When are his finances a dealbreaker? Do we really all want to marry millionaires? Ladies get real.
Money is a tricky subject. Most people will tell you that the three major topics people should never talk about are politics, religion and money. The former two are discussions that lead to debates that can never be won, and the latter one, money, just seems to be rude. Whether you have it or you don't, money is topic many like to avoid on dates.
This week for "What Women Really Think …", we asked ladies how they felt about men and money. Is it a turn off if a guy can't manage his money? Are we likely to judge men on how and what they spend their money on? Do we really all want to marry millionaires? Can money buy love after all? Oh, how the ladies had some serious input on this subject.
Hey, big spender! You better know how to be generous, and leave your stingy ways at the door.
"He doesn't need to be rich, but has to be generous, and spend wisely. I don't care for someone with a huge credit card debt, as that seems like plain stupidity. So, yes, it's important how he manages his money, as it just shows how he is with everything else," says Mieko, 36.
"How a man spends his money is his business, but I can also say that because I believe in keeping our finances separate. However, if I go out with a guy and he's cheap about it, then is even cheaper when tipping, then no thank you. There's nothing more off-putting than a guy who doesn't tip well," says Lynne, 31.
"Two comments: I don't need a guy to be rich by an means, but he does need to be able to support the style of life he choses to lead. And I don't like a guy who's stingy — he doesn't need to be dropping money all the time, but someone who does the math on a restaurant bill that's less than $20 down to the penny … not my thing," says Meg, 32.
"Generosity in any form — tangible or intangible — is a very attractive trait in a person," says Megan, 29.
"Being outright cheap when you have the money is annoying. Go to descent restaurants, not just the inexpensive ones, and tip well. I hold myself to this set of standards as well," says Jessie, 28.
Spoiling us is cool, but not a requirement. We can do that on our own, thanks.
"One thought: It's nice to be pampered, but certainly not expected. Second thought: If I'm looking at you as a possible life partner and your finances are a mess (terrible credit, immense amount of debt and accruing even more, or you lie about your money), I view that as a red flag," says Alexandra, 25.

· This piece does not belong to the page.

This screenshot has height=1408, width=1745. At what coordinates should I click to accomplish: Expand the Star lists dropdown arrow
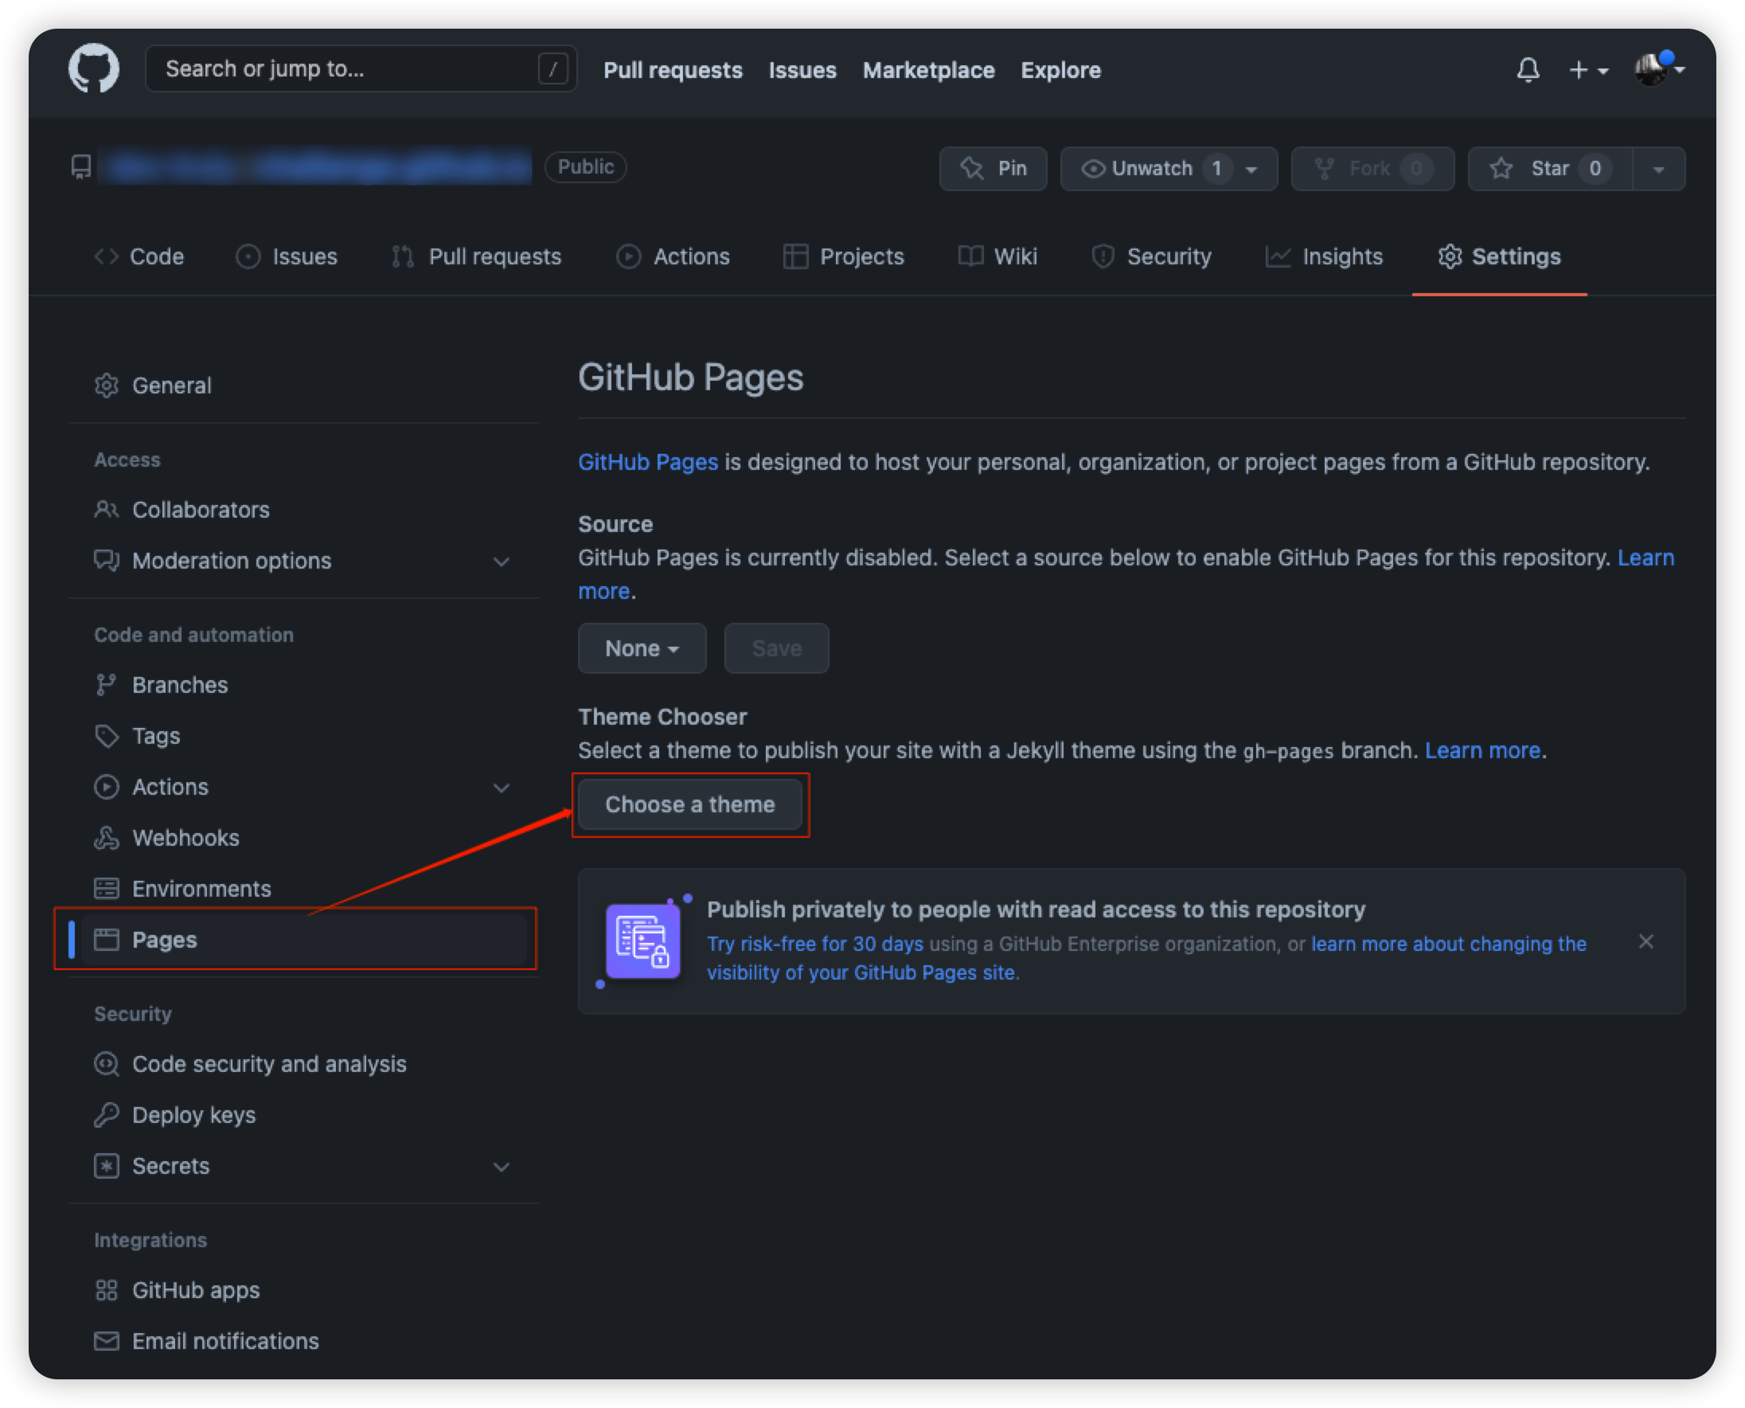click(x=1658, y=169)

"You know, money is one of the things couples fight about the most. We keep our finances separate. Our rent and bills are split down the middle, and I don’t even know exactly how much he has in the bank. He still likes to treat me to a nice dinner on date night — occasionally he will let me pay — and we have never had an actual fight," says Jen, 41.
Managing your money is really sexy.
"I don't care whether someone has a lot of money or not. But terrible money management bothers me. (God, I am a walking Swiss stereotype)," says Tanya, 35.

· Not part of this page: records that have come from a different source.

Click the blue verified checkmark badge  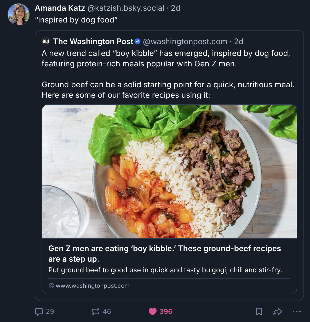[138, 41]
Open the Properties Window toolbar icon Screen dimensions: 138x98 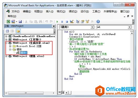[82, 21]
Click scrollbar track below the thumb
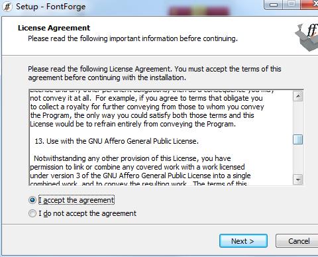 [x=298, y=160]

"No, he need not have a lot of money, but he does need to know how to manage the money he makes, live within in his means, and NOT be making plans on how he’d like to spend my next paycheck. Being treated is nice, but absolutely not expected," says Jen, 34.

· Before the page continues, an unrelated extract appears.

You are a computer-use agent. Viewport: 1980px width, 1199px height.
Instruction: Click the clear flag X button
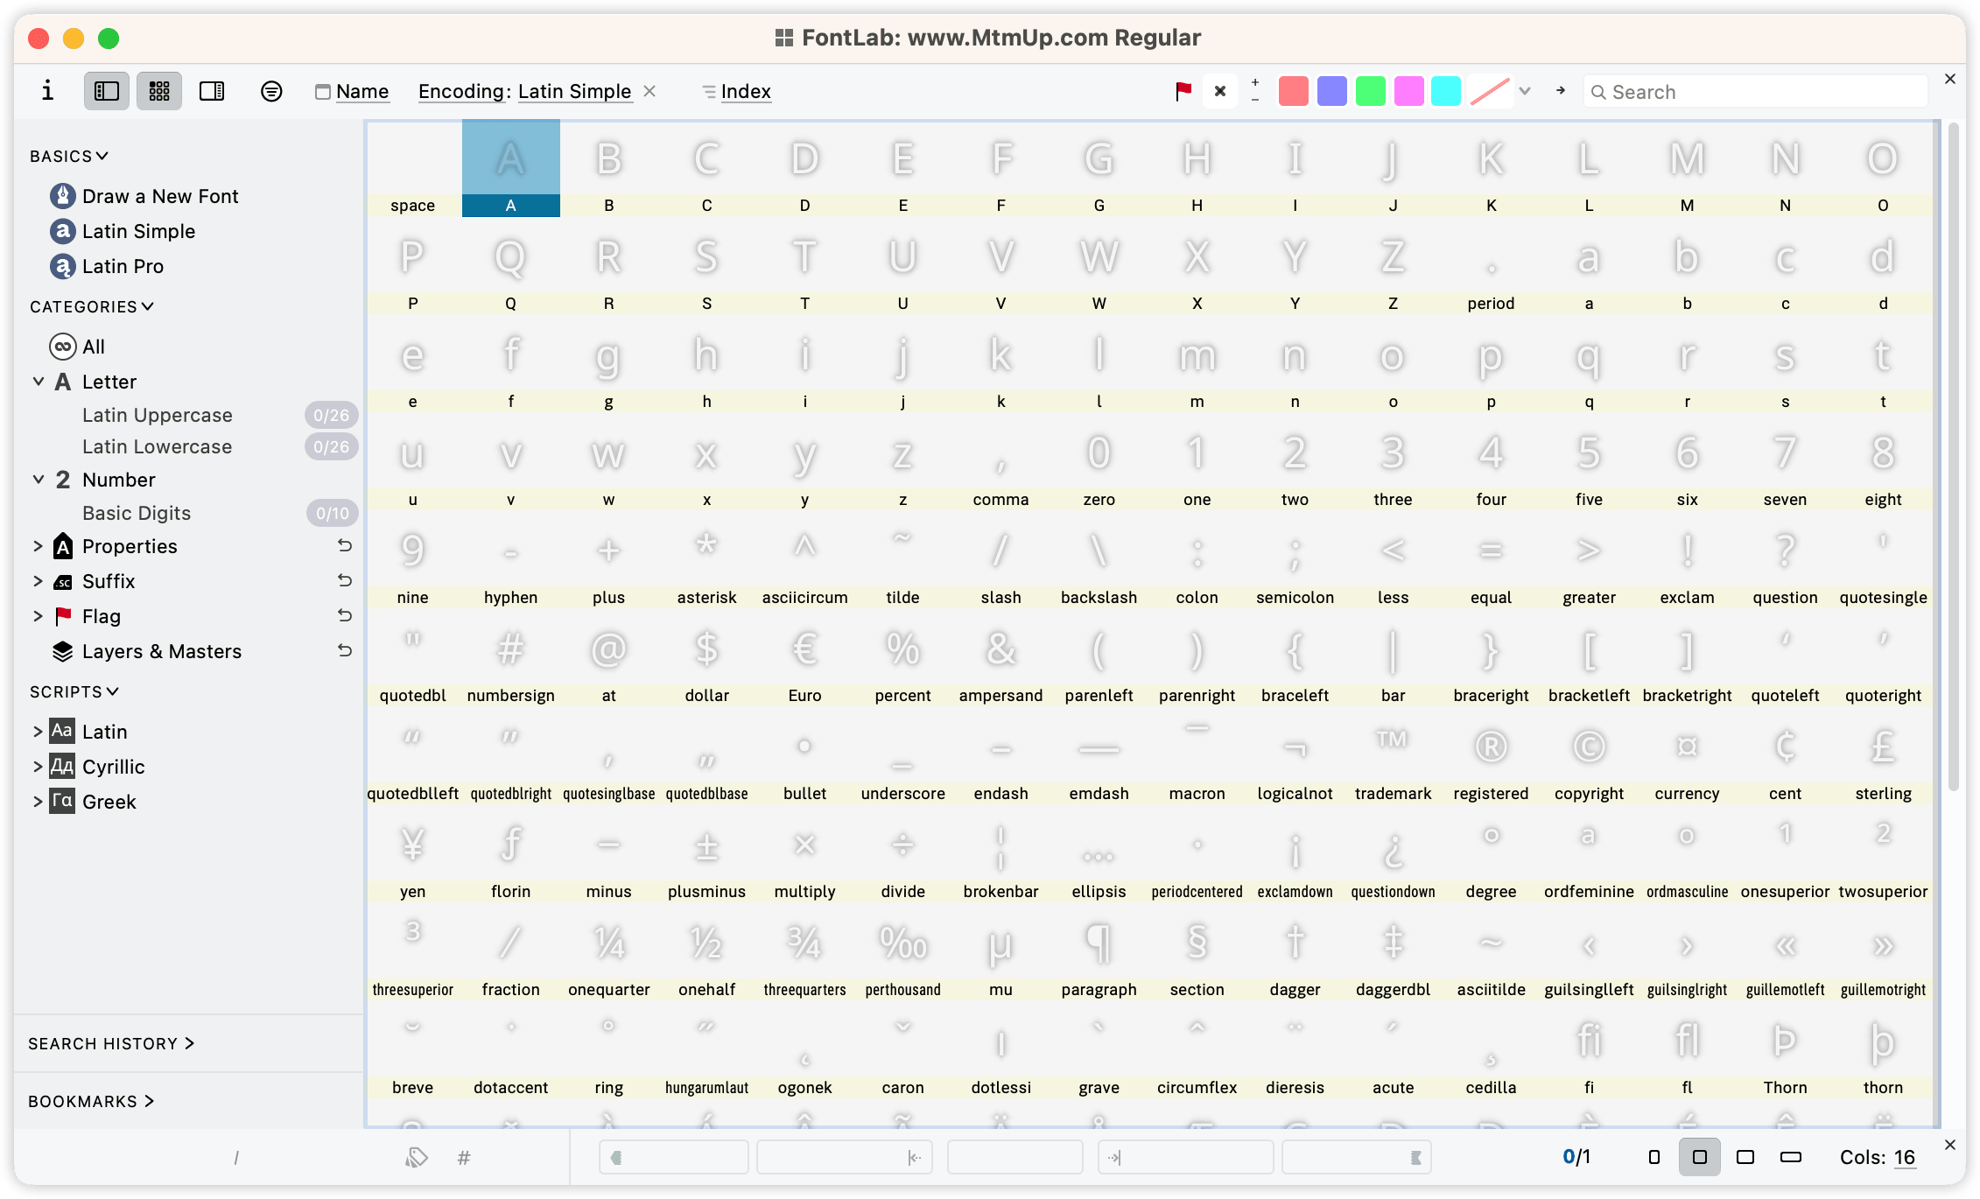[x=1220, y=91]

"He needs to be able to support himself and his lifestyle. Budgeting and overall sound financial management equals attractive," says Thal, 25.
But sometimes we do have some income minimums after all.
"Yes to dropping cash! In all directions! I don't care if he’s a rich; he just needs to make more money than me," says Amanda, 24.
"Guys should at least make about equal to me and have great credit and no bad debt. A retirement savings is important, too," says Gaia, 36.
And sometimes we know, for a fact, that you'll never make us much as we do, but we deal.
"If all I'm looking for is someone to date, then splitting the check is great. Gifts are unnecessary and his income doesn't matter. But if I'm considering a long-term relationship with a guy, how he responds to my wealth, whether he has any of his own or not, absolutely matters. We need to have the same financial goals, and he needs to be able to contribute proportionally to them. I would actually have no problem being the breadwinner of a household if my baby daddy stayed home. But a guy without a solid career who's financially unstable and can't afford to do at least some of the things my income allows me to do? Hells no," says Diana, 35.
Well, there you have it, gentlemen. We don't need to be showered in gifts, nor do we need you to be making mad bank, but what we really need is for you to step it up when it comes to managing your money. And, as it was pointed out more than once, tip will. Never walk into a restaurant if you don't have the money to compensate the waitstaff for their service. Ever. That, my friends, is a dealbreaker and a half.